A girl came in a moment ago, and I told her what I was doing. Then I
showed her the diagram of the Wedge; the great black disc for
heathendom, and the narrow white slit for the converts won. She looked
at it amazed. Then she slowly traced her finger round the disc, and she
pointed to the narrow slit, and her tears came dropping down on it. "Oh,
what must Jesus feel!" she said. "_Oh, what must Jesus feel!_" She is
only a common village girl, she has been a Christian only a year; but it
touched her to the quick to see that great black blot.

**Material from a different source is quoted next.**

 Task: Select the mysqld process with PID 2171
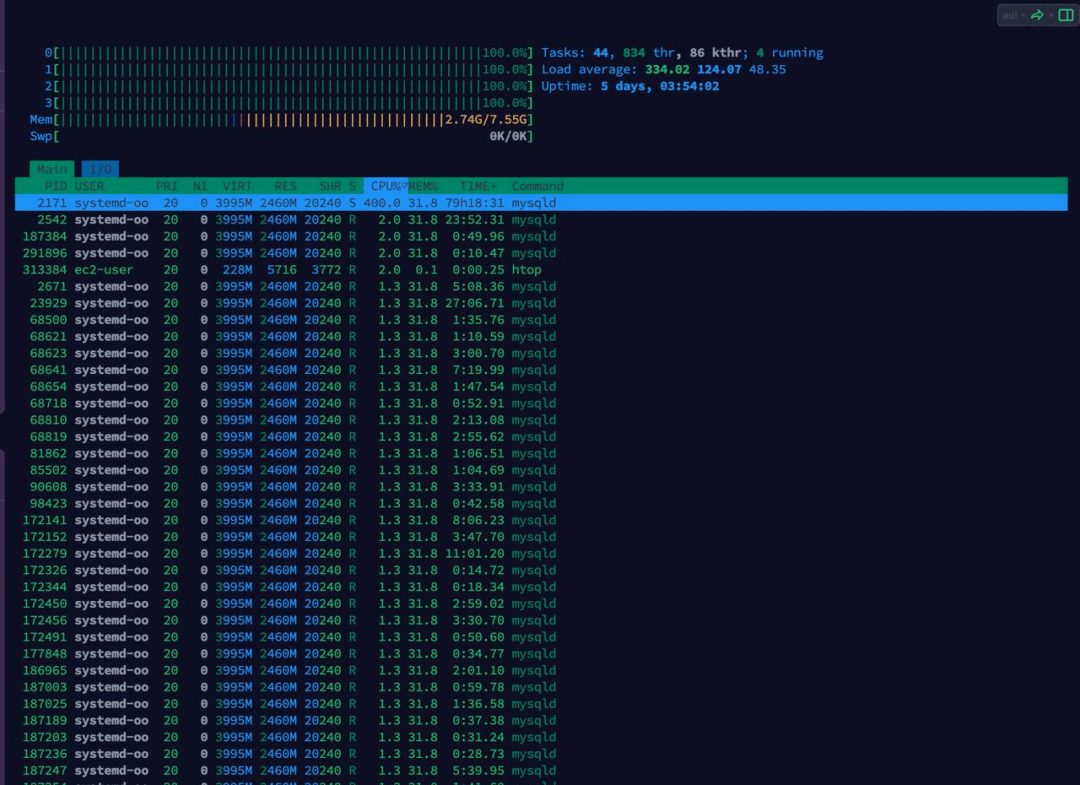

I know there are those who care at home, but do all who care, care
deeply enough? Do they feel as Jesus feels? And if they do, are they
giving their own? They are helping to send out others, perhaps; but are
they giving their own?
_Oh, are they truly giving themselves?_ There must be more giving of
ourselves if that wedge is to be widened in the disc. Some who care are
young, and life is all before them, and the question that presses now is
this: Where is that life to be spent? Some are too old to come, but they
have those whom they might send, if only they would strip themselves for
Jesus' sake.
Mothers and fathers, have you sympathy with Jesus? Are you willing to be
lonely for a few brief years, that all through eternal ages He may have
more over whom to rejoice, and you with Him? He may be coming very soon,
and the little interval that remains, holds our last chance certainly to
suffer for His sake, and possibly our last to win jewels for His crown.
Oh, the unworked jewel-mines of heathendom! Oh, the joy His own are
missing if they lose this one last chance!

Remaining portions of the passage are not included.